_Task to carry out_. Return the rows between the line holding "At what coordinates" and the line holding "Looking at the screenshot, I should (1737, 132).", inclusive, copied word for word and leaving out the pictures.

_Extracted information_.

<<<<

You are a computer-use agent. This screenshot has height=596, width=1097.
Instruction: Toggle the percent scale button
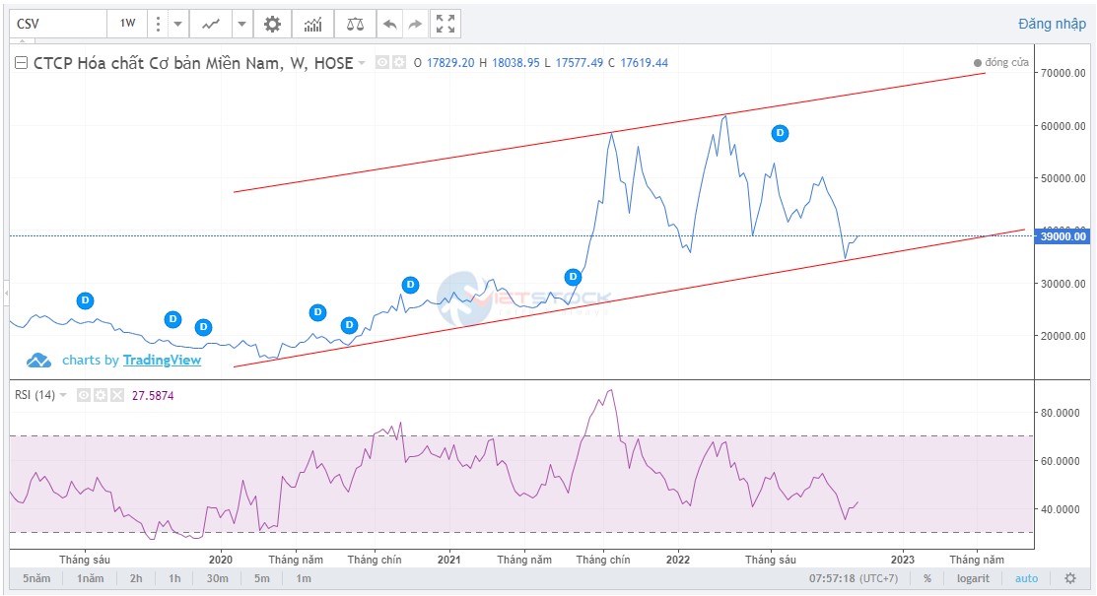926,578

>>>>
<<<<

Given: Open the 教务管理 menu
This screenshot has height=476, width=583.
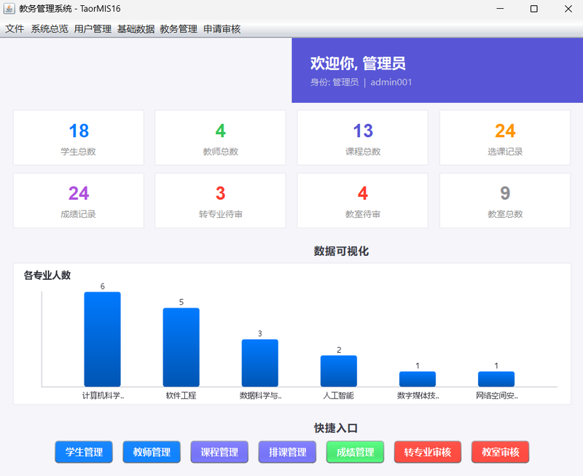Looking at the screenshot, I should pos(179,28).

>>>>
<<<<

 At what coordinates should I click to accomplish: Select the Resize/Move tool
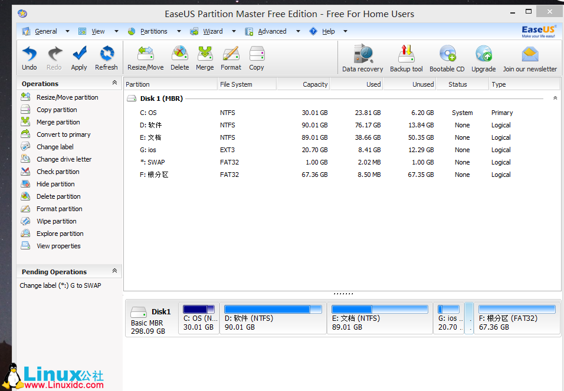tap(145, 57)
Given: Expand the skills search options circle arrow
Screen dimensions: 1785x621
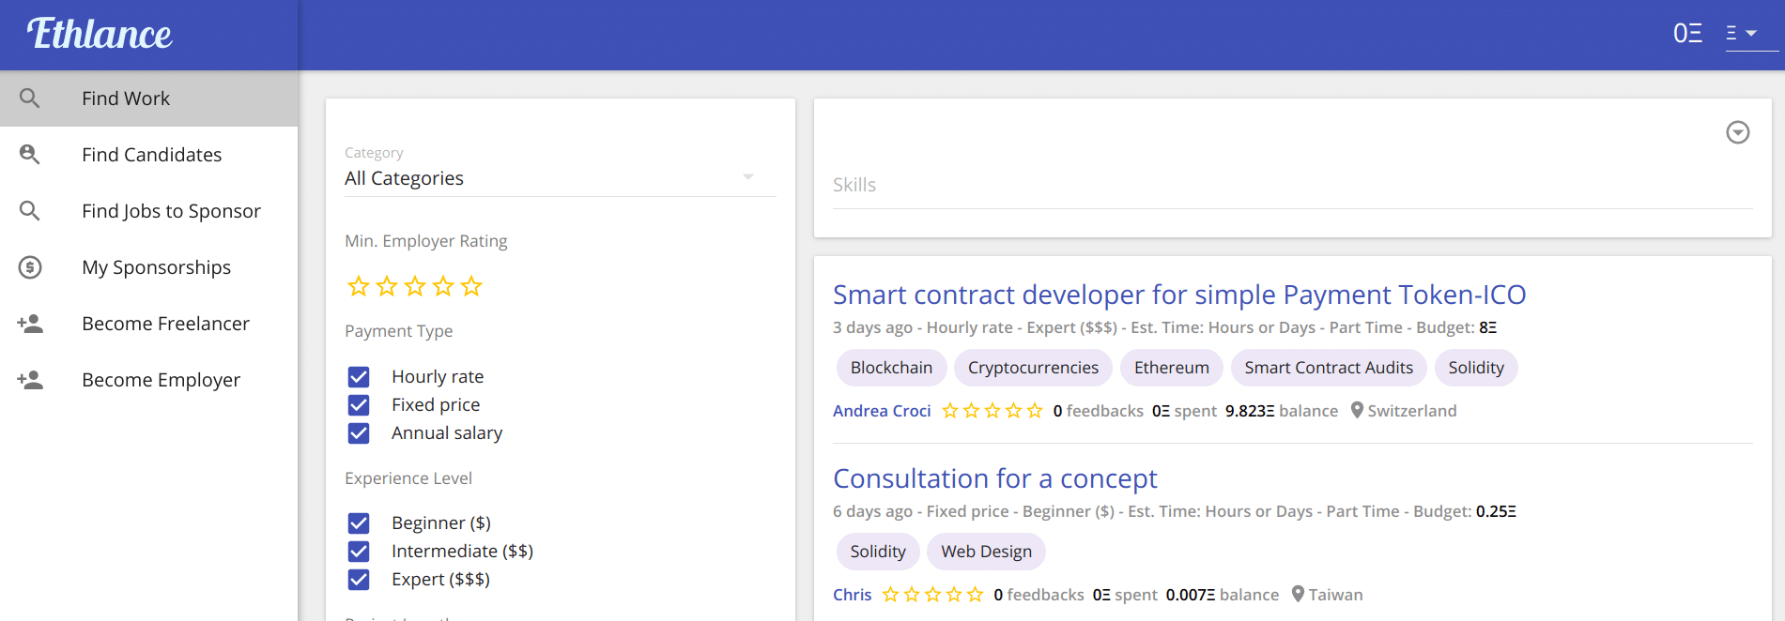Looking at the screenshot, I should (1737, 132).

>>>>

_Correct output_.
 At what coordinates should I click to accomplish: Select the Resize/Move tool
tap(145, 57)
Given: Expand the skills search options circle arrow
Screen dimensions: 1785x621
Looking at the screenshot, I should (1737, 132).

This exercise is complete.